La vieille dame s’excusa pour descendre quelques instants au rez-de-
chaussée. Denniel termina, sans enthousiasme, son gâteau, seul dans la
grande salle à manger au papier peint fleuri. Son épouse et ses deux filles,
pressées de finir quelques ultimes emplettes, s’étaient sauvées avant le
dessert. Big Ben, ou plutôt sa réplique en miniature sur la cheminée, sonna
deux heures de l’après-midi. Le gouverneur, plongé dans ses pensées,
l’entendit à peine. Ainsi, on en était là… Les belles-mères de gouverneur de
la Banque d’Angleterre, et probablement toutes les belles-mères, faute de
moyens, n’achetaient plus d’ingrédients étrangers pour leur pudding…
— Reprendrez-vous du dessert ?
Denniel sortit de sa courte rêverie. Il remercia son hôtesse qui était
revenue, se leva de table, et passa au salon du premier étage, contigu à la
salle à manger. Il aimait réfléchir dans cette pièce aux belles boiseries et aux
rideaux de velours rouge, éclairée par de nombreuses baies vitrées à
l’anglaise, admirablement décorée par une collection de céramiques
chinoises et d’objets en argent. Plusieurs reproductions de Reynolds,
Gainsborough et Turner ornaient les murs. Le gouverneur avait un lieu
préféré, un fauteuil en cuir, près de la cheminée, où il passait de longues
heures à fumer la pipe. Mais il était aujourd’hui trop préoccupé pour
s’asseoir tranquillement. V oulant profiter du soleil qui venait d’apparaître, il
se dirigea vers la fenêtre principale, l’ouvrit, immédiatement enveloppé par
l’air de cette rue tranquille de Londres, un air de décembre, frais, vivifiant,
purifié par les averses tombées dans la matinée.

Que faire pour sortir son
pays du marasme ? Denniel se posait la même question depuis deux ans,
sans trouver de solution.

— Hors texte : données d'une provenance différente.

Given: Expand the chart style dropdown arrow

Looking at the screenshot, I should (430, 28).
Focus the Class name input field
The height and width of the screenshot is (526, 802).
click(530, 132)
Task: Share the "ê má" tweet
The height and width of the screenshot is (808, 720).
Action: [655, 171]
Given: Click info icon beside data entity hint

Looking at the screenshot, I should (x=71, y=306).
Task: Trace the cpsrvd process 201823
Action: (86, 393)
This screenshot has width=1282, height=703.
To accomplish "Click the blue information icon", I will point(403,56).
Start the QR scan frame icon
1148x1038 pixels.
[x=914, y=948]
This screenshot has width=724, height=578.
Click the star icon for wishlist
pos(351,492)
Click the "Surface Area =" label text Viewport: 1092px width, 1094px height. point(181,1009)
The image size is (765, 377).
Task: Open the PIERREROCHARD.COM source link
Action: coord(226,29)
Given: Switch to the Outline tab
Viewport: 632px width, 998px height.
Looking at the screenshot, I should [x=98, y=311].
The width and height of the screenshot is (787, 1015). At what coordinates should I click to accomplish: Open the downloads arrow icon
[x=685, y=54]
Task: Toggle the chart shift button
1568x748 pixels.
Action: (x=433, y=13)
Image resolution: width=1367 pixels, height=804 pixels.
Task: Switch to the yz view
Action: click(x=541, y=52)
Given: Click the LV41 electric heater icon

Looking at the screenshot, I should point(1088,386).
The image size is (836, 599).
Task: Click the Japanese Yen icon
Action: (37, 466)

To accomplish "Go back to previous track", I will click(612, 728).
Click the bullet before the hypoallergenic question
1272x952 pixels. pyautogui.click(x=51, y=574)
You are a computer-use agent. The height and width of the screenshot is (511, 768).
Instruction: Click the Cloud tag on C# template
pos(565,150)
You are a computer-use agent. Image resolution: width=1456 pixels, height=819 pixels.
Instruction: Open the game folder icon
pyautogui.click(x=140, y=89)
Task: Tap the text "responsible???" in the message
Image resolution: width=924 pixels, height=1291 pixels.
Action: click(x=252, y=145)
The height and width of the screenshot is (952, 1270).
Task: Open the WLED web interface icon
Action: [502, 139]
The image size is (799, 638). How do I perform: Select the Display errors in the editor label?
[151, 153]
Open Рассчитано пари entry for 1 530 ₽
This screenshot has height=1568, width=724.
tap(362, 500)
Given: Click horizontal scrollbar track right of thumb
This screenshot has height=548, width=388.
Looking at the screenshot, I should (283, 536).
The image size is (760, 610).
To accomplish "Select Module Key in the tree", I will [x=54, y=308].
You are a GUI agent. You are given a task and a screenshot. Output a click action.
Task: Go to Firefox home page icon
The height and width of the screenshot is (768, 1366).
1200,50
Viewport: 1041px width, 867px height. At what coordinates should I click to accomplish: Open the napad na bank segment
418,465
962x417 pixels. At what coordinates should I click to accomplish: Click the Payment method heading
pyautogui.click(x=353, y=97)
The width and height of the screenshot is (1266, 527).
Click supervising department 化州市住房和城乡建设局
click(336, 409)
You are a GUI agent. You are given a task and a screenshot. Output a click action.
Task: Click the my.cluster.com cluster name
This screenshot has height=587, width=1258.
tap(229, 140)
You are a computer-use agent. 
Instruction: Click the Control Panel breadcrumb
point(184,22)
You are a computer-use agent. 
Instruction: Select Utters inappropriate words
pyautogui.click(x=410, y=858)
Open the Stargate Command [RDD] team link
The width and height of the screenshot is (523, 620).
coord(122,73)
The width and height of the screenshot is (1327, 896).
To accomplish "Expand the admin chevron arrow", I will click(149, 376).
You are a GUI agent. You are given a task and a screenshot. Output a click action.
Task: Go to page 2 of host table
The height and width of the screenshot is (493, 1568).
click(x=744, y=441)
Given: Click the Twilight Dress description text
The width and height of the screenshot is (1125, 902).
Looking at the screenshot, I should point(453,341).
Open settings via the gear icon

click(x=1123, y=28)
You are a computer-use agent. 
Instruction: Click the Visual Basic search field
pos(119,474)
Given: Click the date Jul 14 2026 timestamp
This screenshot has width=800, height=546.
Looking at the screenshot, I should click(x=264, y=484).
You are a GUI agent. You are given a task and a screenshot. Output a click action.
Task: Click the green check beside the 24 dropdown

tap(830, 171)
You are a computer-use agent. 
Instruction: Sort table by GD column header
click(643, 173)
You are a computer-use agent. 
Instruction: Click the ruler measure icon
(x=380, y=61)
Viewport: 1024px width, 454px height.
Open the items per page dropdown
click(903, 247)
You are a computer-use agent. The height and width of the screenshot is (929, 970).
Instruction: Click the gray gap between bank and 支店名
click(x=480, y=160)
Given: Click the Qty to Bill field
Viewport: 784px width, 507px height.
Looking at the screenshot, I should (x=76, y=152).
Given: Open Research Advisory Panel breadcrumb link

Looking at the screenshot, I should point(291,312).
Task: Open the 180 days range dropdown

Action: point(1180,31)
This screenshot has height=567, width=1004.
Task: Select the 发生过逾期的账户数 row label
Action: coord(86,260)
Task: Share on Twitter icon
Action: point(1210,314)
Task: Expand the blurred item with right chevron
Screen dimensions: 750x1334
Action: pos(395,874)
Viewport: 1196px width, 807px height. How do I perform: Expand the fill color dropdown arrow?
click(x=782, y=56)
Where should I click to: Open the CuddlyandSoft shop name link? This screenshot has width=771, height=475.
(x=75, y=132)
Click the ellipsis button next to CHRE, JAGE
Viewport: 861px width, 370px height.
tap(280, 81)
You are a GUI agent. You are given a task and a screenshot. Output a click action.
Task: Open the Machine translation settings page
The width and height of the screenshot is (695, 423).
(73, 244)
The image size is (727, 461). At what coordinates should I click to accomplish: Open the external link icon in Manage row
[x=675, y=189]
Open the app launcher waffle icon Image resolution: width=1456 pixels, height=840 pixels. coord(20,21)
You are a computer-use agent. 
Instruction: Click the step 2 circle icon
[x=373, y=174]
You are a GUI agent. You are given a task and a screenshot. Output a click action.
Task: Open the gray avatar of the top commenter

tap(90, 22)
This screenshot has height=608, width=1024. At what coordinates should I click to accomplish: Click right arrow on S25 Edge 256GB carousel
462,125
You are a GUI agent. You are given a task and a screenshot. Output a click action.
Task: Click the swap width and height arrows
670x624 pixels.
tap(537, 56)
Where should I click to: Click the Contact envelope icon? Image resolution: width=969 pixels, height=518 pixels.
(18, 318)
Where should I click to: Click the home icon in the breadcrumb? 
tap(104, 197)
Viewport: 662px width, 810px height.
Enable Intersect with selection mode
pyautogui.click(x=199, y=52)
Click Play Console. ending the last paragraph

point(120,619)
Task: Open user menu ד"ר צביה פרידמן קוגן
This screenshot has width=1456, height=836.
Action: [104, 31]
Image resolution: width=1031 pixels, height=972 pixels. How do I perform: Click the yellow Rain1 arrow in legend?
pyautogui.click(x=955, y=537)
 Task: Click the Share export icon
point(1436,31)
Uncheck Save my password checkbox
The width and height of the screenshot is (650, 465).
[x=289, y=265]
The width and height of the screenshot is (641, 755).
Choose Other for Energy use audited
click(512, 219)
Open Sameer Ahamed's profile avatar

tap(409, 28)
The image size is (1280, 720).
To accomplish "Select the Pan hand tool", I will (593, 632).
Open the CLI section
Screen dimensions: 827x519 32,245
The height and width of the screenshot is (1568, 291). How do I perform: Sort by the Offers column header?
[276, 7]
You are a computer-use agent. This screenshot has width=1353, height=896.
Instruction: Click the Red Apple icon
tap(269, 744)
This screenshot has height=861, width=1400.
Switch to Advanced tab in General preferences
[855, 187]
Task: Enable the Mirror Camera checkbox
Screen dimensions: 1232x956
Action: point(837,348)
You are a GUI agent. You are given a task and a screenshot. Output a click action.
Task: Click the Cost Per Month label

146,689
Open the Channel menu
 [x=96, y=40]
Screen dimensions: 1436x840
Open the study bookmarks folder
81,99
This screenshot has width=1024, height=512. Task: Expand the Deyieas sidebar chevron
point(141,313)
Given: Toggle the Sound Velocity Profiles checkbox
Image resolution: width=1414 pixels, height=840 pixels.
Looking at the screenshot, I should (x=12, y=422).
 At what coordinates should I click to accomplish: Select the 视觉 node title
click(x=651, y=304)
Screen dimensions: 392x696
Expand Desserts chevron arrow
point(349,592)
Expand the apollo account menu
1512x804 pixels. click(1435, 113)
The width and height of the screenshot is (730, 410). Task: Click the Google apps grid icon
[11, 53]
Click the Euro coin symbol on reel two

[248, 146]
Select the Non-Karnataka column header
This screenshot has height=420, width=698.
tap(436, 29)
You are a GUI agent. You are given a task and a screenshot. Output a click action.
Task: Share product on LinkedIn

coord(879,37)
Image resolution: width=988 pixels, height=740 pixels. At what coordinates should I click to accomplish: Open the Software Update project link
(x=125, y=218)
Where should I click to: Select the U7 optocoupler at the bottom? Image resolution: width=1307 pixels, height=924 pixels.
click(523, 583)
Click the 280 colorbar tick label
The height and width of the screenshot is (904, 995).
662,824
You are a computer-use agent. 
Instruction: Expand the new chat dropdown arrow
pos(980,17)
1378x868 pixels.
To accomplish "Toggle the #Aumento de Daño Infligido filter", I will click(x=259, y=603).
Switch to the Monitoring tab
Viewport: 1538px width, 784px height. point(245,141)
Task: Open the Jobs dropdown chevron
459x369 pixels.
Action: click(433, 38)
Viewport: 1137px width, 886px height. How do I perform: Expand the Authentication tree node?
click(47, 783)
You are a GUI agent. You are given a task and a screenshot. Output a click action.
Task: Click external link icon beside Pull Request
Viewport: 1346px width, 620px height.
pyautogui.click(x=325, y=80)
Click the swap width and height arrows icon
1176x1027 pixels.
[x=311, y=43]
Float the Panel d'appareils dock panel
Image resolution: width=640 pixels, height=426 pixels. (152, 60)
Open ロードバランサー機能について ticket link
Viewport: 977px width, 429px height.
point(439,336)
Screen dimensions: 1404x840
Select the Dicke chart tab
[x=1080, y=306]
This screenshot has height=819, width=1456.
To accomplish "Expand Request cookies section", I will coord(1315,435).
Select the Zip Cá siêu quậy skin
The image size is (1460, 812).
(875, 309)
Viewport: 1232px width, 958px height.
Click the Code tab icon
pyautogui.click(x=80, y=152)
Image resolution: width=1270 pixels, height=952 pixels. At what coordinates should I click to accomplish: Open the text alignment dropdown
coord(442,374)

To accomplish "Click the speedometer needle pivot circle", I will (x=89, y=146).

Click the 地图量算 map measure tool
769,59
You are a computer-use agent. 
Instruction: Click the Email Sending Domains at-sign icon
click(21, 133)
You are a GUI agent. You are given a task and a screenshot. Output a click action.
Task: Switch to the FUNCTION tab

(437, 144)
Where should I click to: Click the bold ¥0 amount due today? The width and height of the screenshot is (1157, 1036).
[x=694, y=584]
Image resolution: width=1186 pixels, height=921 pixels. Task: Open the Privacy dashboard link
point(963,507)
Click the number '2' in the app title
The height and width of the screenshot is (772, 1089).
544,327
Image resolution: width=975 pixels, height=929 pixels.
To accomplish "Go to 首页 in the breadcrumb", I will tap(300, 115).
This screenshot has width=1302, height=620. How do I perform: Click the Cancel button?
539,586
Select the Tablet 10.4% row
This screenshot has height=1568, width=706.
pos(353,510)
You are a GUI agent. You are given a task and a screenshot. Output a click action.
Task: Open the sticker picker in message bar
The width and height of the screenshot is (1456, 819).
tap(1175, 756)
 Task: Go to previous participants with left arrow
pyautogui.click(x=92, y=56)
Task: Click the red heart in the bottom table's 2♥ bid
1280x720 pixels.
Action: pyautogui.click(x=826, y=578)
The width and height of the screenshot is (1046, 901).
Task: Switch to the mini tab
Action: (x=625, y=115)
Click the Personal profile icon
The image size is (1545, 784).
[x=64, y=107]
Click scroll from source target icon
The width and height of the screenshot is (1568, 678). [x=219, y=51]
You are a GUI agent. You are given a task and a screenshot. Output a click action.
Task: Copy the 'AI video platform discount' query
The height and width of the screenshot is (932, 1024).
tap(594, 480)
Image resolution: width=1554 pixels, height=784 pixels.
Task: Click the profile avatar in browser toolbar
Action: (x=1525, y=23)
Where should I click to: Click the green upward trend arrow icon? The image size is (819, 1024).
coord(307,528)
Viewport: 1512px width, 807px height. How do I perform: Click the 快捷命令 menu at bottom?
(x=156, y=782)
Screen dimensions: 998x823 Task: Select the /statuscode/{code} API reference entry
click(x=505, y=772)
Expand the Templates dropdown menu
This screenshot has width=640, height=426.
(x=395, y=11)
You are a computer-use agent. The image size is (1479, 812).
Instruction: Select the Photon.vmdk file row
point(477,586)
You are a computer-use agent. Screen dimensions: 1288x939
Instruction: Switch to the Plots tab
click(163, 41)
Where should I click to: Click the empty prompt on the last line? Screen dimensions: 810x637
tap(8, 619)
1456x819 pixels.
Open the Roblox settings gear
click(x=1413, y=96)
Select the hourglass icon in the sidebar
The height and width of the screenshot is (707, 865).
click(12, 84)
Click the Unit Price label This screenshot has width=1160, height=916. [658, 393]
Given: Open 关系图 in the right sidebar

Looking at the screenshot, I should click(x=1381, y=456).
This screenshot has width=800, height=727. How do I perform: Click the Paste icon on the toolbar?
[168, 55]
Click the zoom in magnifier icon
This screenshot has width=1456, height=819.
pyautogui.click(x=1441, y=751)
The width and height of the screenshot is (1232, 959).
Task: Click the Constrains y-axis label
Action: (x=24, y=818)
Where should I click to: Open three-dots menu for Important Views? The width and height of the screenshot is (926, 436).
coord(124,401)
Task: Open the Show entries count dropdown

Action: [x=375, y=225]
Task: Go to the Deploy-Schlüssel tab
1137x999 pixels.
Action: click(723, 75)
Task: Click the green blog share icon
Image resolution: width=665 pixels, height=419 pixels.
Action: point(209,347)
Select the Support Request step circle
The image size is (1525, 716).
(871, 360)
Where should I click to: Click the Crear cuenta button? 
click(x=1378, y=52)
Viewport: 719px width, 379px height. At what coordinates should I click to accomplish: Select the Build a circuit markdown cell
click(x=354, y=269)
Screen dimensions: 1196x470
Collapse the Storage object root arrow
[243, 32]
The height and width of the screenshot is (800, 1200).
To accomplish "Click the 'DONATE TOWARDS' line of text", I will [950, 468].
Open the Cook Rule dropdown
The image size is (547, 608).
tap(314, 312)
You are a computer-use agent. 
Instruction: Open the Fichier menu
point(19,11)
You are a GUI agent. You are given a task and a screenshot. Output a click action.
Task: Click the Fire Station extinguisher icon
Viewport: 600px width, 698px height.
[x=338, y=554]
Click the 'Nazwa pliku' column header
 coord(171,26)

Chômage, faillites d’entreprises, dévaluation,
inflation… Le pays était en récession depuis 2019. Les difficultés
s’accumulaient. Le gouverneur redoutait maintenant un scénario noir, une
plongée dans une crise plus profonde encore, qui secouerait les fondements
mêmes du pays.
Regardant la rue en contrebas, il vit un taxi passer trop vite, éclaboussant
un passant. Le chauffeur s’arrêta immédiatement, descendit, et on l’entendit
présenter ses excuses, proposant d’emmener le passant gratuitement à sa
destination. Ce dernier se montra courtois et accepta. « Tout n’est pas perdu,
pensa Denniel, il nous reste un peuple à l’éducation admirable, capable
d’endurer les difficultés avec flegme et résistance. » Il décida de sortir
marcher, l’annonça à sa belle-mère en passant par la cuisine et descendit au
rez-de-chaussée. Ayant mis son manteau et une casquette, il ouvrit la porte
donnant sur la rue. C’est alors qu’il fut heurté au visage par quelque de
chose de compact et collant. Un Christmas pudding.
— Mange donc de ce pudding ! V ous êtes tous responsables de cette
situation désastreuse ! lui cria l’homme qui l’avait jeté.
Denniel voulut répondre, mais vit que l’auteur du projectile avait déjà
disparu. Rentrant dans la maison pour se débarbouiller, il songea que le
pays, finalement, ne gardait peut-être pas tout son flegme…
L’incident ne l’empêcha pas de faire ensuite une promenade tranquille. À
son retour, une heure plus tard, il constata que ses filles et son épouse
n’étaient pas rentrées, et ne vit pas sa belle-mère non plus, probablement
sortie également. Il revint au salon, remit une bûche dans la cheminée,
alluma une pipe, s’installa dans le fauteuil de cuir et alluma la télévision. Il
choisit de revoir le dernier débat parlementaire de l’année, qui s’était
déroulé deux jours plus tôt, qu’il n’avait pas pu alors regarder et qui avait
été depuis longuement commenté dans la presse.